That's not very teasing at all to someone with a background in complex systems. He is giving a far too embellished view of emergence. Emergent phenomena should become a high school class rather sooner than later so people can clear up so many confusions about neuroscience's and physics' views of conscience. The book is good introduction but the pessimism detracts from the meat of the theory.
>it disappears constantly, is automatic, is ephemeral, it has no clear horizons or dimensions.[...]
As emergent phenomenon, conscience/self relies on the organization of its individual agents, yet the collective effective may or may not be ephemeral. It is ephemeral in restrict wording but it's actually quasi-persistent when you consider the succession of states is smooth, i.e, the difference between any two states that are immediately followed by one another, is rather small. The approximation is important because it's the difference between a short memory loss patient that can't link one state to the other and everyone else that have, as he put it, illusion of self (calling it an illusion does nothing to put it into a different status than it already is though, he's merely being materialist about it).

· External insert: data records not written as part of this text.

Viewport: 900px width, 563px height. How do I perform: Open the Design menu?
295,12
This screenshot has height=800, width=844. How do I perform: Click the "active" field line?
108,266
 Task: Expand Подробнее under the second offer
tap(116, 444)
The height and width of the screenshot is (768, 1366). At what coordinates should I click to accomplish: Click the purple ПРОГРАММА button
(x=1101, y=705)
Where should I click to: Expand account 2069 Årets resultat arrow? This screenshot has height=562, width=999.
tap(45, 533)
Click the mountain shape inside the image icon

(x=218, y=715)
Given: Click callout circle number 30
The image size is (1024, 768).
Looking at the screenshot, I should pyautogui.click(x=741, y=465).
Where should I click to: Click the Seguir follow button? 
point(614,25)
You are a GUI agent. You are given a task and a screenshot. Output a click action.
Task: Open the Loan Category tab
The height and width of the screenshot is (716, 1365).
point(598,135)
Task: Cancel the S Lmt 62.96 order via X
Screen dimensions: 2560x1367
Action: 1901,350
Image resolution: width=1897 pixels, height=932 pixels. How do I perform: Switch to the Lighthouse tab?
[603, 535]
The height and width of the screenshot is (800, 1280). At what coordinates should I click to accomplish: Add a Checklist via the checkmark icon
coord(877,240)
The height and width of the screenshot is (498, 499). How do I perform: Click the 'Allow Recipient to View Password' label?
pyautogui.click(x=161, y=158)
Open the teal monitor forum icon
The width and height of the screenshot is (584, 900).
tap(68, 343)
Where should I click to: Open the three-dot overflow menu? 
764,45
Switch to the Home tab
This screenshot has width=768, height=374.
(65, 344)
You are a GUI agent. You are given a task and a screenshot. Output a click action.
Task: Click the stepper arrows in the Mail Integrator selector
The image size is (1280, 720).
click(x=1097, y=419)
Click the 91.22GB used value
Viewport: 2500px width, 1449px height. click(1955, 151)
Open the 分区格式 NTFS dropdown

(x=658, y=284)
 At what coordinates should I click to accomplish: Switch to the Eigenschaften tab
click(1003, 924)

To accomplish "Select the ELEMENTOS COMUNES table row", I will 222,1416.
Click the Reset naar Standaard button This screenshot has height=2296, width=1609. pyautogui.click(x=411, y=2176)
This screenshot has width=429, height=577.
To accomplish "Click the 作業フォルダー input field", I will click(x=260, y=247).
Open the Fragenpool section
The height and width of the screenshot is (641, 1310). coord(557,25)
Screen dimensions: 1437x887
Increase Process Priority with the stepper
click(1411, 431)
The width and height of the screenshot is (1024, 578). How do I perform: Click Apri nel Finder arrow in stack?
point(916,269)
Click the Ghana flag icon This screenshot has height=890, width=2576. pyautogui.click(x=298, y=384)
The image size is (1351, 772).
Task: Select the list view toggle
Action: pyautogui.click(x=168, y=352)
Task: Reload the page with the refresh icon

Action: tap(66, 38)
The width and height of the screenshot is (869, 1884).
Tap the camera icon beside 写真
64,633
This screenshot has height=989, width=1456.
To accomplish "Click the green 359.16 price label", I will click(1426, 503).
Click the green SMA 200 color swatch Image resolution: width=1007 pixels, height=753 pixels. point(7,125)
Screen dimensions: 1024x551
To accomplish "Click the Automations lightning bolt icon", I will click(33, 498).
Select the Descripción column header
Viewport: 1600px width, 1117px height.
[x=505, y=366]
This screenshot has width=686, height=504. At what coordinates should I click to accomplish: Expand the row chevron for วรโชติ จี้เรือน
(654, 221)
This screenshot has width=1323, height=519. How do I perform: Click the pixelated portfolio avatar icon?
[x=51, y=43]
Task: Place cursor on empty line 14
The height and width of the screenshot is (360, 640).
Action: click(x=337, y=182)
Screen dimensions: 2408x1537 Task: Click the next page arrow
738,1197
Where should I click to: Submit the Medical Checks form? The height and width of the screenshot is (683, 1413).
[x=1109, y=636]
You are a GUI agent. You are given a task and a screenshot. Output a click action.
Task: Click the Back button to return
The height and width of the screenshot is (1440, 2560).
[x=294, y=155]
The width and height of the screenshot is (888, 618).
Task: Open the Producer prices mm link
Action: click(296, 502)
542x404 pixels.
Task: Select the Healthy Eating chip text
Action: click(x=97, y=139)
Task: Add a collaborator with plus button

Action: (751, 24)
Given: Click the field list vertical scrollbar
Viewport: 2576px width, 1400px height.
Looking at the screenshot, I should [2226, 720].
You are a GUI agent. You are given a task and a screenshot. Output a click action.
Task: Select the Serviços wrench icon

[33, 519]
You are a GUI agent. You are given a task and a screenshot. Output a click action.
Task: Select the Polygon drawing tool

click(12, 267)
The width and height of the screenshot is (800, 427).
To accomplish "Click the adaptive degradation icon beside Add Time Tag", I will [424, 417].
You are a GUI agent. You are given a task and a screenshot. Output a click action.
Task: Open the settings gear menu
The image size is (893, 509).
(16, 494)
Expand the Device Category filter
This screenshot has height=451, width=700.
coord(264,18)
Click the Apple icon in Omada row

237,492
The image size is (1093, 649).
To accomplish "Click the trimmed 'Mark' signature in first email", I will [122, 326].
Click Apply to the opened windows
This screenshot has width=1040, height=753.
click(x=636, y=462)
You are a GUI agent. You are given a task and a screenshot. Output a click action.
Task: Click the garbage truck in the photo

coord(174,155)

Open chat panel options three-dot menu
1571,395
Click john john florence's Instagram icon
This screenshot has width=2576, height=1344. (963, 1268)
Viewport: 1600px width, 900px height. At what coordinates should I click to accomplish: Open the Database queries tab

>Decisions happen many milliseconds before you feel you’ve made them, you also have literally no control over your motor functions or appetites. there’s just nothing going on there that resembles an agent.[...]
In light of the emergence paradigm, this is both obvious and mundane. The underground networks in an ant nest are an emergent phenomena built by the pheromone/smell relation of the queen and the other ants, but we do not claim the nest is doing roads by itself. What we do claim, is that the ant nest is a thing in its own, that has its own name, and its own properties that no worker ant neither the queen has. Likewise, a neuron cell does nothing that the human does, yet many cells do, there is nothing disenchanting about this because it makes 'us' abstract entities that result from very, very complex schema of individually simplistic/dumb agents.
Essentialism has been since long fought back to non-relevance, so I don't know what he is talking about in that passage. It shouldn't have followed from the fact that brains are nothing special that there is no afterlife, that should have come before really. Like I said to OP, I believe the root of disenchanting is the lack of education about how intricate and just how truly complex we are as phenomena. The simple fact that we cannot be treated as single elements but as the abstract part of a complex network that is "modular, networked together subsystems that resonate and intermingle but no consistent process we could call selfhood" with the added "perceived selfhood", should be the wet dream of most metaphysics. And this lack of consistency is even overestimated by him, as I said, conscience is quasi-persistent during most of the day.